» **STATED EXERCISE**: Update the passage on scientific greatness from "You might suppose" down to "abilities you have.", swapping "neuroscience" for "cognitive science".

» **SOURCE PASSAGE**:

-------

Snyder began by noting that 99% of the discoveries are made by 1% of the scientists. If his claim is an exaggeration, then not by much. The truly earthshaking discoveries in science, from Galileo and Newton to Einstein to the present day, can be attributed to a mere handful of scientists.


This lopsided distribution of greatness also can be observed in the arts, sports, business and virtually any other field. And as with scientists, the greats in all fields display this same audacious mindset.


What lies within this quality of audacity and how can we use it to achieve our own breakthroughs?



Try Simplicity


You might suppose that talent and creativity are the key ingredients to achieving greatness. Of course, some innate ability is essential. But it is not necessarily determinative. As much recent psychology and neuroscience research shows, mindset and efficient practice are often the more critical factors, and the brain’s ability to change can mean that what you do and think can impact any innate abilities you have.


Beyond ability, whether native or developed over time, originality and creativity also are important. But as Snyder points out, “Original ideas are only part of the story. A special sort of energy is required to overcome the fear or inertia that hinders scientists from essaying risky, unprecedented experiments.”


Like elite artists, elite scientists see the world differently and refuse to blindly accept conventional explanations and ways of doing things. While others get bogged down in needless complexity, the greatest scientists “seek simplicity, whereupon novel concepts emerge. The ability to divine unifying notions out of a morass of data seems critical.”

-------

Data entries
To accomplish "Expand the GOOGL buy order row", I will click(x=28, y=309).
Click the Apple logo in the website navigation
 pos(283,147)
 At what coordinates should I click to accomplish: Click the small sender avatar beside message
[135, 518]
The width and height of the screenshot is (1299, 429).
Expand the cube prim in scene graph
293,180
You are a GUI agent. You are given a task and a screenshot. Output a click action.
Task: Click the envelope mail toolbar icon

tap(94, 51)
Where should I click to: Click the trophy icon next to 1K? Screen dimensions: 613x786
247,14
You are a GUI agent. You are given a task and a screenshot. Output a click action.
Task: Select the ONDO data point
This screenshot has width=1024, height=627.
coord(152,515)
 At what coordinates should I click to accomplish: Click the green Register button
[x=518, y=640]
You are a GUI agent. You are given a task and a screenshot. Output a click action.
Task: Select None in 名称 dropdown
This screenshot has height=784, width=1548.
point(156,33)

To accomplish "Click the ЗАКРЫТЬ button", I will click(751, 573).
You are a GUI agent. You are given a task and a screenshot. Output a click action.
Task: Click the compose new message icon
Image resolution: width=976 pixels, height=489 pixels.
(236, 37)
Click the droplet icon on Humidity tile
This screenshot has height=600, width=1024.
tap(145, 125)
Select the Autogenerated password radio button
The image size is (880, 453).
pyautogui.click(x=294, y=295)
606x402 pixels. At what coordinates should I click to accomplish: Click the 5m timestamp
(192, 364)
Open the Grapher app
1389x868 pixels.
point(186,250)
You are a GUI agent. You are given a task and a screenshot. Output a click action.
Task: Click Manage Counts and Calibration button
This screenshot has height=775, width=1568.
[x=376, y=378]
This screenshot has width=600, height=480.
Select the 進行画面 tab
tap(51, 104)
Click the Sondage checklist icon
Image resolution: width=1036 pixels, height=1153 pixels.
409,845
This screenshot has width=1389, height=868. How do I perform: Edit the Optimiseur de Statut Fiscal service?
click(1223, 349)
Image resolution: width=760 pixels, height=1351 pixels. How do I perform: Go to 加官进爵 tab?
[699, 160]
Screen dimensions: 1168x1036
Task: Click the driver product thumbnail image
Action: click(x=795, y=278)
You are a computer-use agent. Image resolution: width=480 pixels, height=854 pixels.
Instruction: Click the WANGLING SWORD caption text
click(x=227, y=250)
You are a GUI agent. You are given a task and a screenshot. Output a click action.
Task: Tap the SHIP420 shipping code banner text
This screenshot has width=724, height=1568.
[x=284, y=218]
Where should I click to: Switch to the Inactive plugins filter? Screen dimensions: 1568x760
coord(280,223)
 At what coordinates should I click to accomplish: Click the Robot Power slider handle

-------

» **RESPONSE TO THIS TASK**:
You might suppose that talent and creativity are the key ingredients to achieving greatness. Of course, some innate ability is essential. But it is not necessarily determinative. As much recent psychology and cognitive science research shows, mindset and efficient practice are often the more critical factors, and the brain’s ability to change can mean that what you do and think can impact any innate abilities you have.